**About this task**
The complete listing should be restated exactly.

++++++

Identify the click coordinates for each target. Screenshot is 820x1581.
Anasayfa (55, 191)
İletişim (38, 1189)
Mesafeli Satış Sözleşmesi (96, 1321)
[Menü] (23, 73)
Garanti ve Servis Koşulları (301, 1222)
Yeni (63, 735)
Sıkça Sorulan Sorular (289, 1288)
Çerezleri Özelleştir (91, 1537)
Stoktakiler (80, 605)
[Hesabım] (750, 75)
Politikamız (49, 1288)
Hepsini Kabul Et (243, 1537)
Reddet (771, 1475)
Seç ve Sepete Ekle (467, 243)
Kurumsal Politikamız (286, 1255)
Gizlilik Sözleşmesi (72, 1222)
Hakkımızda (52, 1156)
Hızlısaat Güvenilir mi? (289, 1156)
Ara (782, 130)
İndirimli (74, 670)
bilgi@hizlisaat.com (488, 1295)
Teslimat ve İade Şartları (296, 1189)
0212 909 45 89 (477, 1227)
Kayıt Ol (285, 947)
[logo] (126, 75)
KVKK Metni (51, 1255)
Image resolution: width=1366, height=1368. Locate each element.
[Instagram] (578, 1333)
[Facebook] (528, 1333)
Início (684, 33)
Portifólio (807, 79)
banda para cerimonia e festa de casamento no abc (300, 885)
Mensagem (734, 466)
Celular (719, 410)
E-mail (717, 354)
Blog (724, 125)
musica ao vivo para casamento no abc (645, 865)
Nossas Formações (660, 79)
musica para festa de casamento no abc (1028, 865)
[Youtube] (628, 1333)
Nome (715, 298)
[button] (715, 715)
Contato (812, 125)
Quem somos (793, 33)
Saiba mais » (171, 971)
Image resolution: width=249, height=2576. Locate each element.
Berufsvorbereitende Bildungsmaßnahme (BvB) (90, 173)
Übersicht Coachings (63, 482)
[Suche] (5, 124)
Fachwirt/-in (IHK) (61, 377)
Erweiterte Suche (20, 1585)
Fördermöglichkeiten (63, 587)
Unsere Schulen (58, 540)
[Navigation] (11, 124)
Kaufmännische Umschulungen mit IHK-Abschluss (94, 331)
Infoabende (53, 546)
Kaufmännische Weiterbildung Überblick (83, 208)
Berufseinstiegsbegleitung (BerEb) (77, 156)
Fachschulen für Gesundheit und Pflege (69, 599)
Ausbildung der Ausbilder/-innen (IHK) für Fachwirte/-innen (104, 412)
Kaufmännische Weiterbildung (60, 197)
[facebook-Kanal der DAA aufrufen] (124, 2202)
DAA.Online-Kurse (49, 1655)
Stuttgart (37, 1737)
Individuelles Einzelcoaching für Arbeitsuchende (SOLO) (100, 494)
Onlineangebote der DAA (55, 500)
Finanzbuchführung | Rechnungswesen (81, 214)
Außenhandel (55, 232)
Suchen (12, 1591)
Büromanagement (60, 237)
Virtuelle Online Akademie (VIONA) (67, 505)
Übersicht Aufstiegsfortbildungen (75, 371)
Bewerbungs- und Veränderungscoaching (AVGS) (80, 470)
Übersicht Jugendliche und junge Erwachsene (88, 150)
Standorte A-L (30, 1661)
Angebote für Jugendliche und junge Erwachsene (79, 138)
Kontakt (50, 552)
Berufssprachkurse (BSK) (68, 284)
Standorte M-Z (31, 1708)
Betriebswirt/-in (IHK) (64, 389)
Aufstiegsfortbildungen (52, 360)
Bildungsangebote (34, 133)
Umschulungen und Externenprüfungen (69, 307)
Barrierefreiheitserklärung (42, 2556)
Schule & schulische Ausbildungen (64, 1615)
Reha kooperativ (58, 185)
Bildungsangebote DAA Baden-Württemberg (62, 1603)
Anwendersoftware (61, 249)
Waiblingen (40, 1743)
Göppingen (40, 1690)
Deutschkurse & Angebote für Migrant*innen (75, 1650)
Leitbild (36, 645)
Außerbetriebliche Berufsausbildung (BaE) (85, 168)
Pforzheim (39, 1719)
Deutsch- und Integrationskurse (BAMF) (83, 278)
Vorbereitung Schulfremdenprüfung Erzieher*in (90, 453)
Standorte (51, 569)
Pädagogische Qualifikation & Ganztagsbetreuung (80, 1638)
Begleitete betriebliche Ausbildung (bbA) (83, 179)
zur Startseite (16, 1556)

++++++

**Solution to the problem**
Identify the click coordinates for each target. Screenshot is 820x1581.
Anasayfa (55, 191)
İletişim (38, 1189)
Mesafeli Satış Sözleşmesi (96, 1321)
[Menü] (23, 73)
Garanti ve Servis Koşulları (301, 1222)
Yeni (63, 735)
Sıkça Sorulan Sorular (289, 1288)
Çerezleri Özelleştir (91, 1537)
Stoktakiler (80, 605)
[Hesabım] (750, 75)
Politikamız (49, 1288)
Hepsini Kabul Et (243, 1537)
Reddet (771, 1475)
Seç ve Sepete Ekle (467, 243)
Kurumsal Politikamız (286, 1255)
Gizlilik Sözleşmesi (72, 1222)
Hakkımızda (52, 1156)
Hızlısaat Güvenilir mi? (289, 1156)
Ara (782, 130)
İndirimli (74, 670)
bilgi@hizlisaat.com (488, 1295)
Teslimat ve İade Şartları (296, 1189)
0212 909 45 89 (477, 1227)
Kayıt Ol (285, 947)
[logo] (126, 75)
KVKK Metni (51, 1255)
Image resolution: width=1366, height=1368. Locate each element.
[Instagram] (578, 1333)
[Facebook] (528, 1333)
Início (684, 33)
Portifólio (807, 79)
banda para cerimonia e festa de casamento no abc (300, 885)
Mensagem (734, 466)
Celular (719, 410)
E-mail (717, 354)
Blog (724, 125)
musica ao vivo para casamento no abc (645, 865)
Nossas Formações (660, 79)
musica para festa de casamento no abc (1028, 865)
[Youtube] (628, 1333)
Nome (715, 298)
[button] (715, 715)
Contato (812, 125)
Quem somos (793, 33)
Saiba mais » (171, 971)
Image resolution: width=249, height=2576. Locate each element.
Berufsvorbereitende Bildungsmaßnahme (BvB) (90, 173)
Übersicht Coachings (63, 482)
[Suche] (5, 124)
Fachwirt/-in (IHK) (61, 377)
Erweiterte Suche (20, 1585)
Fördermöglichkeiten (63, 587)
Unsere Schulen (58, 540)
[Navigation] (11, 124)
Kaufmännische Umschulungen mit IHK-Abschluss (94, 331)
Infoabende (53, 546)
Kaufmännische Weiterbildung Überblick (83, 208)
Berufseinstiegsbegleitung (BerEb) (77, 156)
Fachschulen für Gesundheit und Pflege (69, 599)
Ausbildung der Ausbilder/-innen (IHK) für Fachwirte/-innen (104, 412)
Kaufmännische Weiterbildung (60, 197)
[facebook-Kanal der DAA aufrufen] (124, 2202)
DAA.Online-Kurse (49, 1655)
Stuttgart (37, 1737)
Individuelles Einzelcoaching für Arbeitsuchende (SOLO) (100, 494)
Onlineangebote der DAA (55, 500)
Finanzbuchführung | Rechnungswesen (81, 214)
Außenhandel (55, 232)
Suchen (12, 1591)
Büromanagement (60, 237)
Virtuelle Online Akademie (VIONA) (67, 505)
Übersicht Aufstiegsfortbildungen (75, 371)
Bewerbungs- und Veränderungscoaching (AVGS) (80, 470)
Übersicht Jugendliche und junge Erwachsene (88, 150)
Standorte A-L (30, 1661)
Angebote für Jugendliche und junge Erwachsene (79, 138)
Kontakt (50, 552)
Berufssprachkurse (BSK) (68, 284)
Standorte M-Z (31, 1708)
Betriebswirt/-in (IHK) (64, 389)
Aufstiegsfortbildungen (52, 360)
Bildungsangebote (34, 133)
Umschulungen und Externenprüfungen (69, 307)
Barrierefreiheitserklärung (42, 2556)
Schule & schulische Ausbildungen (64, 1615)
Reha kooperativ (58, 185)
Bildungsangebote DAA Baden-Württemberg (62, 1603)
Anwendersoftware (61, 249)
Waiblingen (40, 1743)
Göppingen (40, 1690)
Deutschkurse & Angebote für Migrant*innen (75, 1650)
Leitbild (36, 645)
Außerbetriebliche Berufsausbildung (BaE) (85, 168)
Pforzheim (39, 1719)
Deutsch- und Integrationskurse (BAMF) (83, 278)
Vorbereitung Schulfremdenprüfung Erzieher*in (90, 453)
Standorte (51, 569)
Pädagogische Qualifikation & Ganztagsbetreuung (80, 1638)
Begleitete betriebliche Ausbildung (bbA) (83, 179)
zur Startseite (16, 1556)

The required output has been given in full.